Directions
Restate verbatim the span of lines below between the line with "Instruction: Select the" and the line with "You are a computer-use agent. This", including those two lines, and only that span.

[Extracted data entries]

○ ○ ○ ○ ○

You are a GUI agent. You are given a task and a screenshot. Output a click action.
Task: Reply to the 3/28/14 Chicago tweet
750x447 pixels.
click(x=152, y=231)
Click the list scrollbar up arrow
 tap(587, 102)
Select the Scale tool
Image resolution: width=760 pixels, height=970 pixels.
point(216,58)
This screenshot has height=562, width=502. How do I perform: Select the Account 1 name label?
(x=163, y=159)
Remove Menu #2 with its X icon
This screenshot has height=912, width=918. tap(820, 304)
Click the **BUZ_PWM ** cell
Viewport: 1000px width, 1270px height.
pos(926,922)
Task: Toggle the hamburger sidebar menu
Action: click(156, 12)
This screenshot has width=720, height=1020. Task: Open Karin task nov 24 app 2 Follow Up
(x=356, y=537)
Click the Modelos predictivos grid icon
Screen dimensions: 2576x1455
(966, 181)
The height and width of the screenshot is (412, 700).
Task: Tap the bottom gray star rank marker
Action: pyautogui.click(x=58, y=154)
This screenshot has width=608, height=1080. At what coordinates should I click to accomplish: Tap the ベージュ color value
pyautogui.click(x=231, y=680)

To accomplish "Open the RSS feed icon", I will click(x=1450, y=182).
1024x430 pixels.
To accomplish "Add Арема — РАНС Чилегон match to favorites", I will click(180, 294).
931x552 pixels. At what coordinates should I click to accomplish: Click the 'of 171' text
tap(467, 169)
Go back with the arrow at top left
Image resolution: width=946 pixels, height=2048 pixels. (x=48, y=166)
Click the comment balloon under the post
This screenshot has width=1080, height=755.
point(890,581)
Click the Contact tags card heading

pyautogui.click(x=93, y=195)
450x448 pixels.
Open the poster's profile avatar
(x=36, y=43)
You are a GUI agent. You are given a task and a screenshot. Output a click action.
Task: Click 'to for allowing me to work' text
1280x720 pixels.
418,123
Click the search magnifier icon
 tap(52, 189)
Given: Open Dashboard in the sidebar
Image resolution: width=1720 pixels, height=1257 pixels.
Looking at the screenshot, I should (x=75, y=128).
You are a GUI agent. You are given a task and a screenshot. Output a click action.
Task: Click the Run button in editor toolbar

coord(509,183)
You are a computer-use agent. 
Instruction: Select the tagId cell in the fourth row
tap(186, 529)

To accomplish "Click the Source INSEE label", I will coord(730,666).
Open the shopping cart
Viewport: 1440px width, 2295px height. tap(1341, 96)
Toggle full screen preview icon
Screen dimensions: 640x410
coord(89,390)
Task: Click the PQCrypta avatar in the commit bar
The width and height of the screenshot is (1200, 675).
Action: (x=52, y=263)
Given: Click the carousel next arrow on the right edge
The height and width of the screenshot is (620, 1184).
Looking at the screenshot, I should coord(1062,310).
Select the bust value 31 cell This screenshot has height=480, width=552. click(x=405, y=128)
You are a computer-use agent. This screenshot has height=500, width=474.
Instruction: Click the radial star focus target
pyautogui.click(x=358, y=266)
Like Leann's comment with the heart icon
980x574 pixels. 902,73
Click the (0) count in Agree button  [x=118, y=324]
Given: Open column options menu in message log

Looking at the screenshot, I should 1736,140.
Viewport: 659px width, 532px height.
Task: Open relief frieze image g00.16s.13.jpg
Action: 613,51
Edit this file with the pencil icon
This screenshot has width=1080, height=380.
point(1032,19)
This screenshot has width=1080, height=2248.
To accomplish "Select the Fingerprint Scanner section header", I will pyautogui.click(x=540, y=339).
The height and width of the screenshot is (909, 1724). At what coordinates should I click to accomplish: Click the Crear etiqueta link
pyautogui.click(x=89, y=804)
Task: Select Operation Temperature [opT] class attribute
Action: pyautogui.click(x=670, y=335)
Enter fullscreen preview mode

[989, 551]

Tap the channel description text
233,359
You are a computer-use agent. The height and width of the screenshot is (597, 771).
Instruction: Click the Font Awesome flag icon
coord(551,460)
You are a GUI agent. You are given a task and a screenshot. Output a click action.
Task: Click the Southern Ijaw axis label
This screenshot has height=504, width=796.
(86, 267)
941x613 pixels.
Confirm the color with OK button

○ ○ ○ ○ ○

Answer for this exercise
Instruction: Select the tagId cell in the fourth row
tap(186, 529)

To accomplish "Click the Source INSEE label", I will coord(730,666).
Open the shopping cart
Viewport: 1440px width, 2295px height. tap(1341, 96)
Toggle full screen preview icon
Screen dimensions: 640x410
coord(89,390)
Task: Click the PQCrypta avatar in the commit bar
The width and height of the screenshot is (1200, 675).
Action: (x=52, y=263)
Given: Click the carousel next arrow on the right edge
The height and width of the screenshot is (620, 1184).
Looking at the screenshot, I should coord(1062,310).
Select the bust value 31 cell This screenshot has height=480, width=552. click(x=405, y=128)
You are a computer-use agent. This screenshot has height=500, width=474.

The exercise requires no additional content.